It comes in waves.
It comes in waves.
When you watch the ripples on a lake, and two big sets of waves come together and it’s all foamy and turbulent? That’s the state we reached this morning. The screaming was epic.
New year, post vacation, then Monday was a holiday. It sounds nice, but getting out of the routine in any way is likely to cause stress.
The 7-year-old touched the 10-year old. She hollers a bit. He provokes again. She yells. He bellows. Then she calms down and says something whithering and sarcastic to me. Teenage practice. I tell her not to be so snotty, and she goes back to indignant wailing.
I remind them we have to go to school. Like always. They cheer up and get the dog all excited about walking with us to school, then decide they want to scooter instead. We can’t do both, I cannot manage to get dog and 2 scooters and helmets home. And the dog’s eating his own leash he’s so excited. No scootering today, since we have the fun dog to walk with us!
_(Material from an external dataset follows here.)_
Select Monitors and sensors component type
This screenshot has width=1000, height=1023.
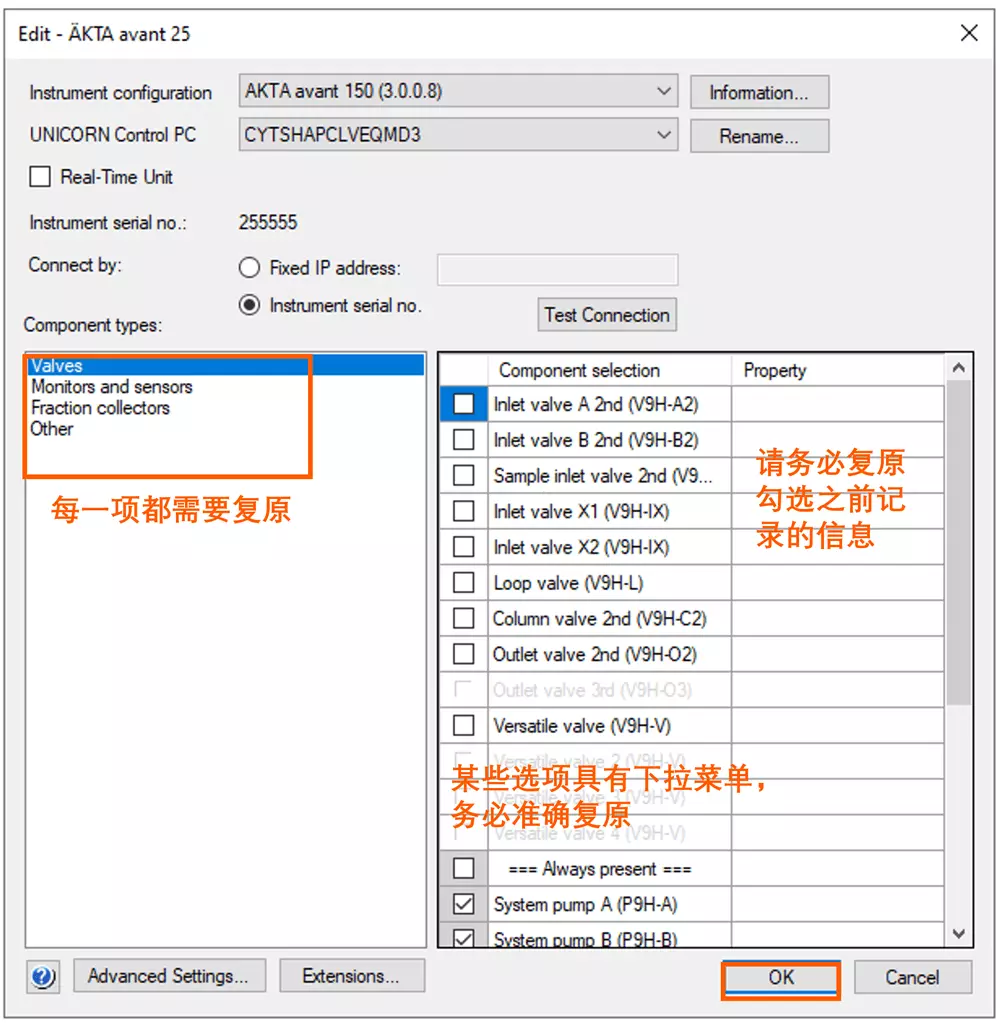point(111,387)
I might as well have announced that beheadings would begin in 5 minutes. The 7 year old storms off, shouting about how unfair I am and how he doesn’t want to walk the stupid dog. The 10 year old doesn’t want to walk the dog either, until she does, at which point the 7 year old (who’d stopped crying and yelling) realizes his sister gets to walk the dog and it’s no fair he cant. His tears and piercing cries of outrage were loud and clear as we approached the school.
I’ve commented on my children’s screaming fits before, yet I still don’t have a clear handle on how much of it is “normal” (in that all kids do it), and how much of it is their trauma. It might not matter, except that when there’s so much yelling, and in the trampled-down aftermath of it, I think, are we in trouble here? Is something hugely awry that needs healing?
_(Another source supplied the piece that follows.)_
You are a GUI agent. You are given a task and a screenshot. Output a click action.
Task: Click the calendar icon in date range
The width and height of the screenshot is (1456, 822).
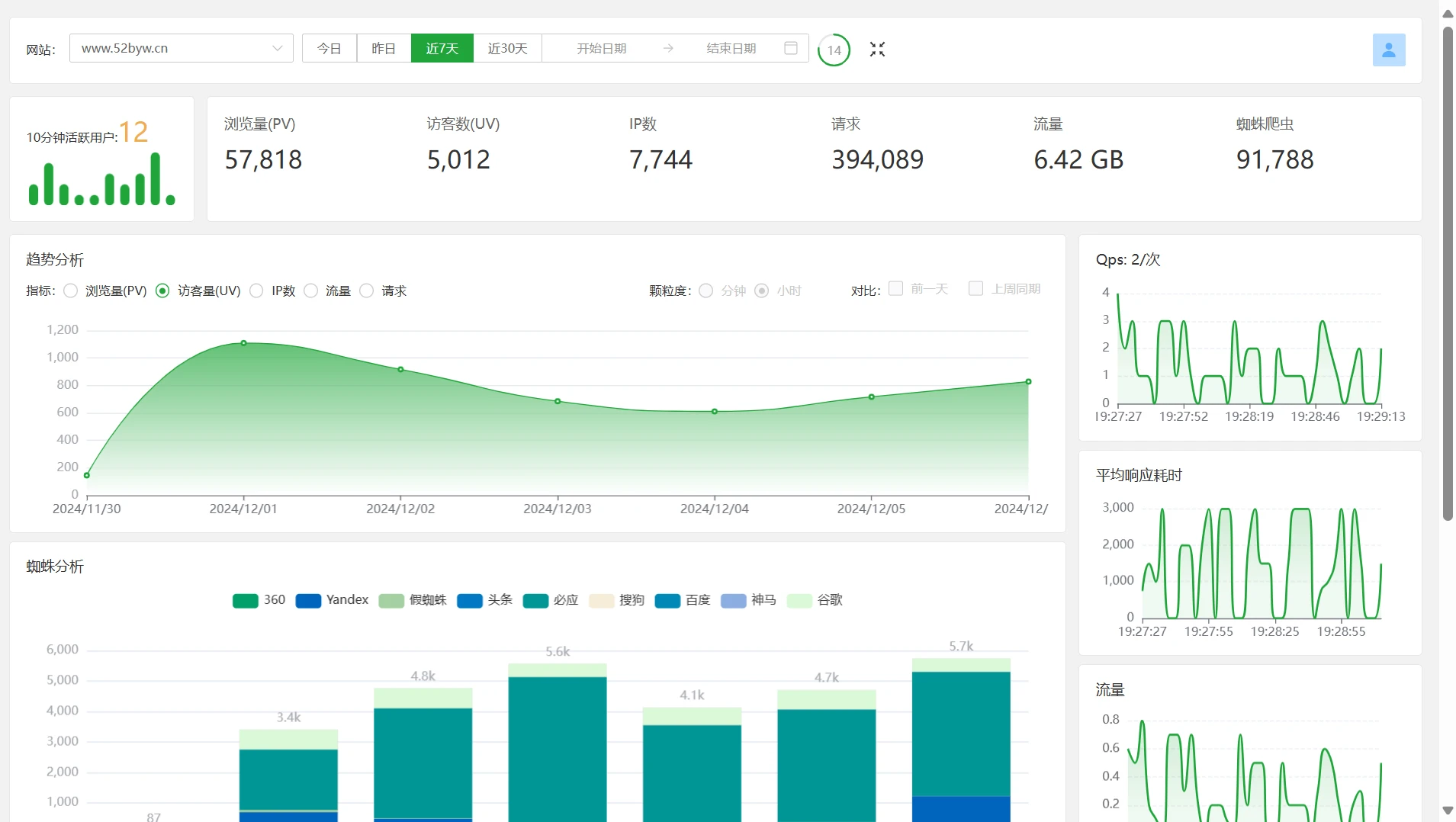point(791,48)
It definitely feels like a trauma for me. At least in memory, my childhood was quieter. We might have been seething and repressed, but I don’t remember much yelling by anybody. That was probably our problem, and might be why I feel so unprepared for these pure, desperate expressions of tortured angst.
As the afternoon ticks away and I think about it, the one sure solace of a cry-it-out scream-a-thon morning is that today when I pick them up, they’re quite likely to be chipper and excited about their day. Nothing lingers with them from the outbursts. Maybe that’s what I need to learn.